## Required action
From the material below, please set down exactly the lines starting with the one with "Task: Save post with bookmark icon" and going on through the one with "The width and height of the screenshot is (980, 452).", without a single picture.
————————
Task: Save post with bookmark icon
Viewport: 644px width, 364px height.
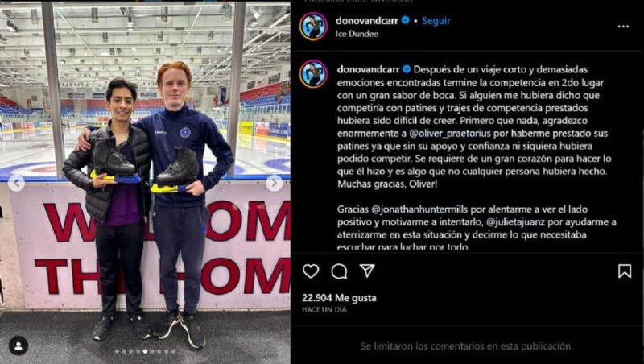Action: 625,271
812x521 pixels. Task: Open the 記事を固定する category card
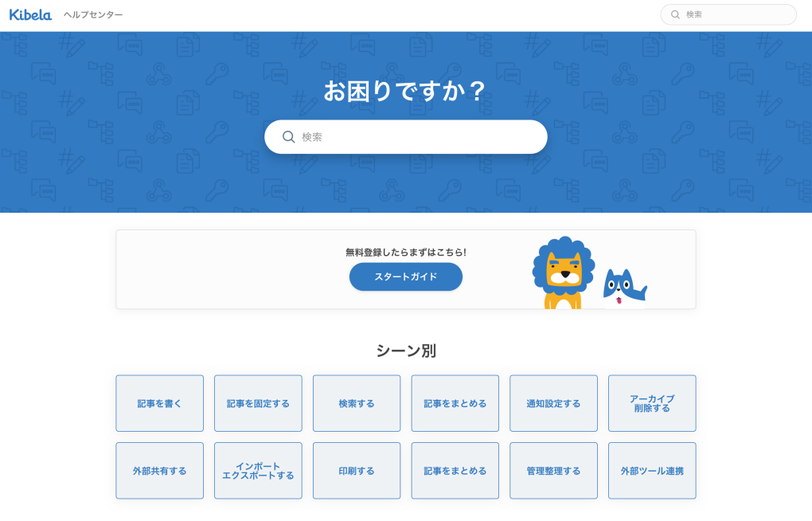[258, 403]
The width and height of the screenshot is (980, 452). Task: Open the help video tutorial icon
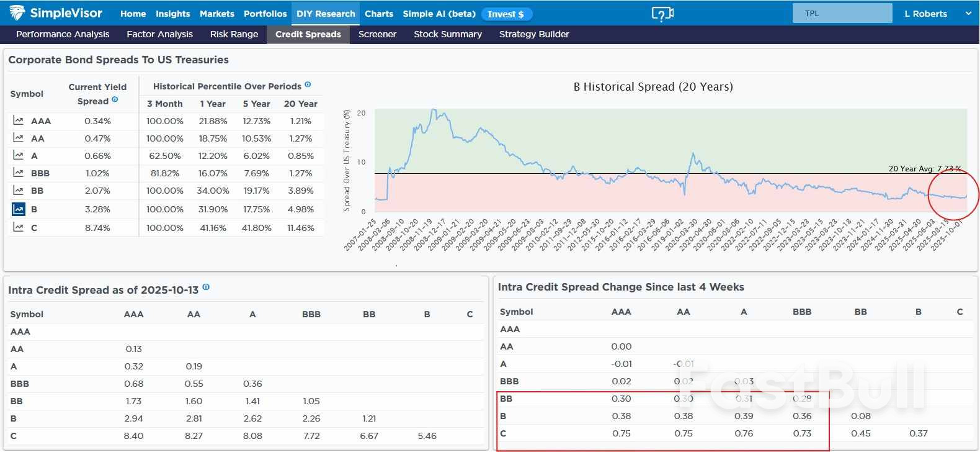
————————
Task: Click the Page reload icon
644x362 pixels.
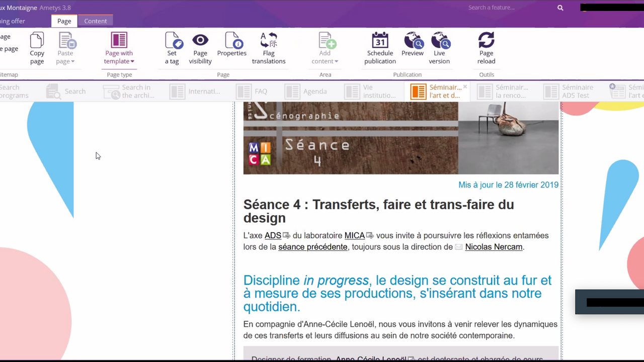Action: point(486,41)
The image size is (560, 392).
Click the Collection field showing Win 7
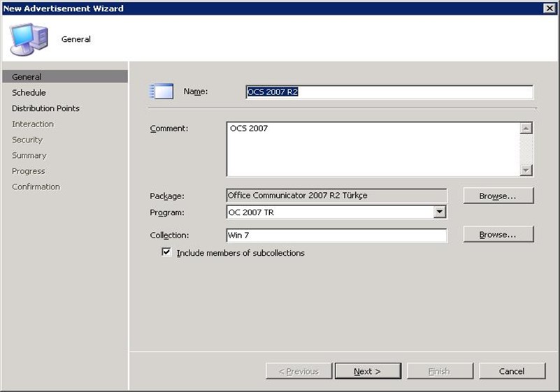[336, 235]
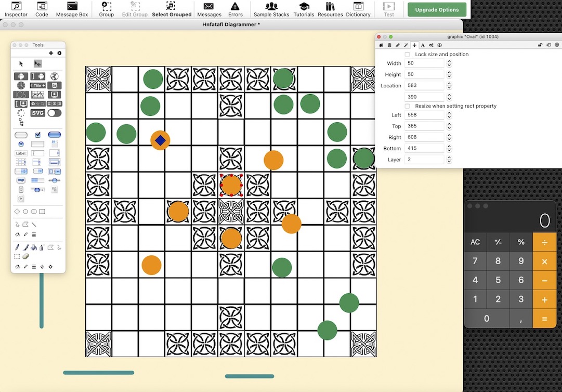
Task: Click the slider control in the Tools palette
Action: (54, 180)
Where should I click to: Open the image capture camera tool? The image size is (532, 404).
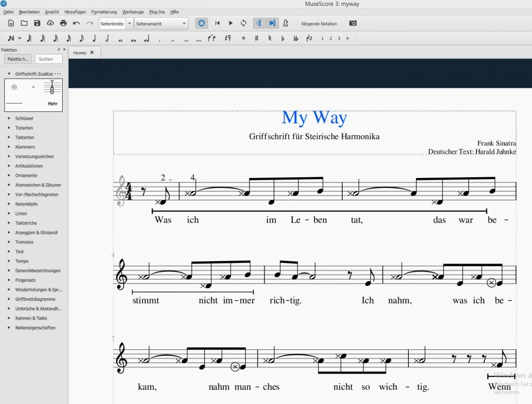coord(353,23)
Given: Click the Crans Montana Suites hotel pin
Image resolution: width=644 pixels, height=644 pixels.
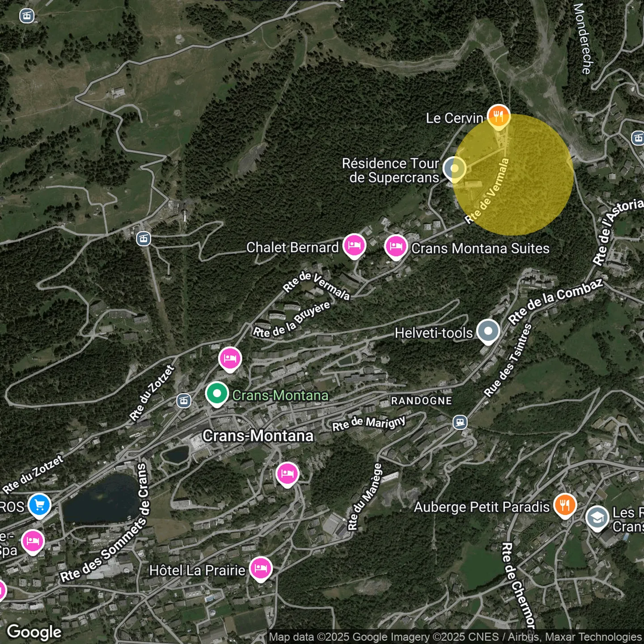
————————
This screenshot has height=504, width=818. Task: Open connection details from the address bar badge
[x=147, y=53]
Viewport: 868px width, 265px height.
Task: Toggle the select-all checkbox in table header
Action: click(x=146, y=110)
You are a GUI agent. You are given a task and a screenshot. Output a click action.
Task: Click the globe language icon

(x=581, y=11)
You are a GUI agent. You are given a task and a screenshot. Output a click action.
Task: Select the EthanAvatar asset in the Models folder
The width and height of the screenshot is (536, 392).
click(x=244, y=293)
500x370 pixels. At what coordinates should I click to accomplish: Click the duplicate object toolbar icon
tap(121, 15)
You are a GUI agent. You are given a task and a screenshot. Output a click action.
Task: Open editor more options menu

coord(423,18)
————————
## Solution for this problem
Task: Save post with bookmark icon
Viewport: 644px width, 364px height.
Action: 625,271
812x521 pixels. Task: Open the 記事を固定する category card
[258, 403]
The width and height of the screenshot is (980, 452). Task: Open the help video tutorial icon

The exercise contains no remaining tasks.